Segment Open

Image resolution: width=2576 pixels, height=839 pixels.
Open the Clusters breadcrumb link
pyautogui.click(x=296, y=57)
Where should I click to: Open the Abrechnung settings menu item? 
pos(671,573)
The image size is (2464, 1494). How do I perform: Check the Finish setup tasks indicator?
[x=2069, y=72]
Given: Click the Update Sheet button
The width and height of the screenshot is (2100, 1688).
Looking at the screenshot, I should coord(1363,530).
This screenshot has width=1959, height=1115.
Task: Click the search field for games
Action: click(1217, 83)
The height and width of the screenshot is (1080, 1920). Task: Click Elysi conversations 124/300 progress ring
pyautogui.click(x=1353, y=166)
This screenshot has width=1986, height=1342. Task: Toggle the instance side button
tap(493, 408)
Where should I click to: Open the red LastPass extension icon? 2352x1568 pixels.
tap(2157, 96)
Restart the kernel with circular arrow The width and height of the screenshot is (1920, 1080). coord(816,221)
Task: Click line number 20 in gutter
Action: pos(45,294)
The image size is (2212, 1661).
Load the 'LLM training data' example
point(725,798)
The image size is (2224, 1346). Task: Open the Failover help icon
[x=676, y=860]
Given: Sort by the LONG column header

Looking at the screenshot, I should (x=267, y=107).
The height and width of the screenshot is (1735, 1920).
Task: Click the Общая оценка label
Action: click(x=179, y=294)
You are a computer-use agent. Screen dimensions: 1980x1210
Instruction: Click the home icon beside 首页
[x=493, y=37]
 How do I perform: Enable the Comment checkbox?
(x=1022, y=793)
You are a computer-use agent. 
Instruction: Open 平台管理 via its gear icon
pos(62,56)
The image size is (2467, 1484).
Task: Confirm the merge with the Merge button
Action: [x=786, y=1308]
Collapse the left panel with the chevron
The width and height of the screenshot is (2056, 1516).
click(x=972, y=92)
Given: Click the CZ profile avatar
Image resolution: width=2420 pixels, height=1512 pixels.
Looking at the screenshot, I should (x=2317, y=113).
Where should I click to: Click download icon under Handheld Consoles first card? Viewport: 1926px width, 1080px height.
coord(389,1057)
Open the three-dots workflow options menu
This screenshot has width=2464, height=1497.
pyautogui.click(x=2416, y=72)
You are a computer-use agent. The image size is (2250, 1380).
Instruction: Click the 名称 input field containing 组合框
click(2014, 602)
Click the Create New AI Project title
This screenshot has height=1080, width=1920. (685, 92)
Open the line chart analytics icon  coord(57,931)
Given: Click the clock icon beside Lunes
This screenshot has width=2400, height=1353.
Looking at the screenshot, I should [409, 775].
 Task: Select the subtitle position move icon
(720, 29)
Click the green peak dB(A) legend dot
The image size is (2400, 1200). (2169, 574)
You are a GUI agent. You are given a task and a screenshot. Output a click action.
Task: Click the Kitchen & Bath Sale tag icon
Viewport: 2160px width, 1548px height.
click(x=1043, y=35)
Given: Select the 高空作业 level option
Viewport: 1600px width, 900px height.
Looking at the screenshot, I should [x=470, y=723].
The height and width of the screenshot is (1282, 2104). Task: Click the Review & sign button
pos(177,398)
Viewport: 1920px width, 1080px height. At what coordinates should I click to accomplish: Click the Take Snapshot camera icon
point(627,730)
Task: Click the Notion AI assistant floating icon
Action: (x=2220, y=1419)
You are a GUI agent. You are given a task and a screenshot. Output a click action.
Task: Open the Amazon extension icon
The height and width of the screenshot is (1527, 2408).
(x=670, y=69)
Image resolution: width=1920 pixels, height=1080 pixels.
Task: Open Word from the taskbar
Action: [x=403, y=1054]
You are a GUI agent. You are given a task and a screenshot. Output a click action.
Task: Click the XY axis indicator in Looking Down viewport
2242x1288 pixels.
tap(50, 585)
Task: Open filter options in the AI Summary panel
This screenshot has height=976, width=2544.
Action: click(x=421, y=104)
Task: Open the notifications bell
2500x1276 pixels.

Segment Closed

Each entry above is to be returned exactly as given.

Image resolution: width=2576 pixels, height=839 pixels.
Open the Clusters breadcrumb link
pyautogui.click(x=296, y=57)
Where should I click to: Open the Abrechnung settings menu item? 
pos(671,573)
The image size is (2464, 1494). How do I perform: Check the Finish setup tasks indicator?
[x=2069, y=72]
Given: Click the Update Sheet button
The width and height of the screenshot is (2100, 1688).
Looking at the screenshot, I should coord(1363,530).
This screenshot has width=1959, height=1115.
Task: Click the search field for games
Action: click(1217, 83)
The height and width of the screenshot is (1080, 1920). Task: Click Elysi conversations 124/300 progress ring
pyautogui.click(x=1353, y=166)
This screenshot has width=1986, height=1342. Task: Toggle the instance side button
tap(493, 408)
Where should I click to: Open the red LastPass extension icon? 2352x1568 pixels.
tap(2157, 96)
Restart the kernel with circular arrow The width and height of the screenshot is (1920, 1080). coord(816,221)
Task: Click line number 20 in gutter
Action: pos(45,294)
The image size is (2212, 1661).
Load the 'LLM training data' example
point(725,798)
The image size is (2224, 1346). Task: Open the Failover help icon
[x=676, y=860]
Given: Sort by the LONG column header

Looking at the screenshot, I should (x=267, y=107).
The height and width of the screenshot is (1735, 1920).
Task: Click the Общая оценка label
Action: click(x=179, y=294)
You are a computer-use agent. Screen dimensions: 1980x1210
Instruction: Click the home icon beside 首页
[x=493, y=37]
 How do I perform: Enable the Comment checkbox?
(x=1022, y=793)
You are a computer-use agent. 
Instruction: Open 平台管理 via its gear icon
pos(62,56)
The image size is (2467, 1484).
Task: Confirm the merge with the Merge button
Action: [x=786, y=1308]
Collapse the left panel with the chevron
The width and height of the screenshot is (2056, 1516).
click(x=972, y=92)
Given: Click the CZ profile avatar
Image resolution: width=2420 pixels, height=1512 pixels.
Looking at the screenshot, I should (x=2317, y=113).
Where should I click to: Click download icon under Handheld Consoles first card? Viewport: 1926px width, 1080px height.
coord(389,1057)
Open the three-dots workflow options menu
This screenshot has width=2464, height=1497.
pyautogui.click(x=2416, y=72)
You are a computer-use agent. The image size is (2250, 1380).
Instruction: Click the 名称 input field containing 组合框
click(2014, 602)
Click the Create New AI Project title
This screenshot has height=1080, width=1920. (685, 92)
Open the line chart analytics icon  coord(57,931)
Given: Click the clock icon beside Lunes
This screenshot has width=2400, height=1353.
Looking at the screenshot, I should [409, 775].
 Task: Select the subtitle position move icon
(720, 29)
Click the green peak dB(A) legend dot
The image size is (2400, 1200). (2169, 574)
You are a GUI agent. You are given a task and a screenshot. Output a click action.
Task: Click the Kitchen & Bath Sale tag icon
Viewport: 2160px width, 1548px height.
click(x=1043, y=35)
Given: Select the 高空作业 level option
Viewport: 1600px width, 900px height.
Looking at the screenshot, I should [x=470, y=723].
The height and width of the screenshot is (1282, 2104). Task: Click the Review & sign button
pos(177,398)
Viewport: 1920px width, 1080px height. At what coordinates should I click to accomplish: Click the Take Snapshot camera icon
point(627,730)
Task: Click the Notion AI assistant floating icon
Action: (x=2220, y=1419)
You are a GUI agent. You are given a task and a screenshot. Output a click action.
Task: Open the Amazon extension icon
The height and width of the screenshot is (1527, 2408).
(x=670, y=69)
Image resolution: width=1920 pixels, height=1080 pixels.
Task: Open Word from the taskbar
Action: [x=403, y=1054]
You are a GUI agent. You are given a task and a screenshot. Output a click action.
Task: Click the XY axis indicator in Looking Down viewport
2242x1288 pixels.
tap(50, 585)
Task: Open filter options in the AI Summary panel
This screenshot has height=976, width=2544.
Action: click(x=421, y=104)
Task: Open the notifications bell
2500x1276 pixels.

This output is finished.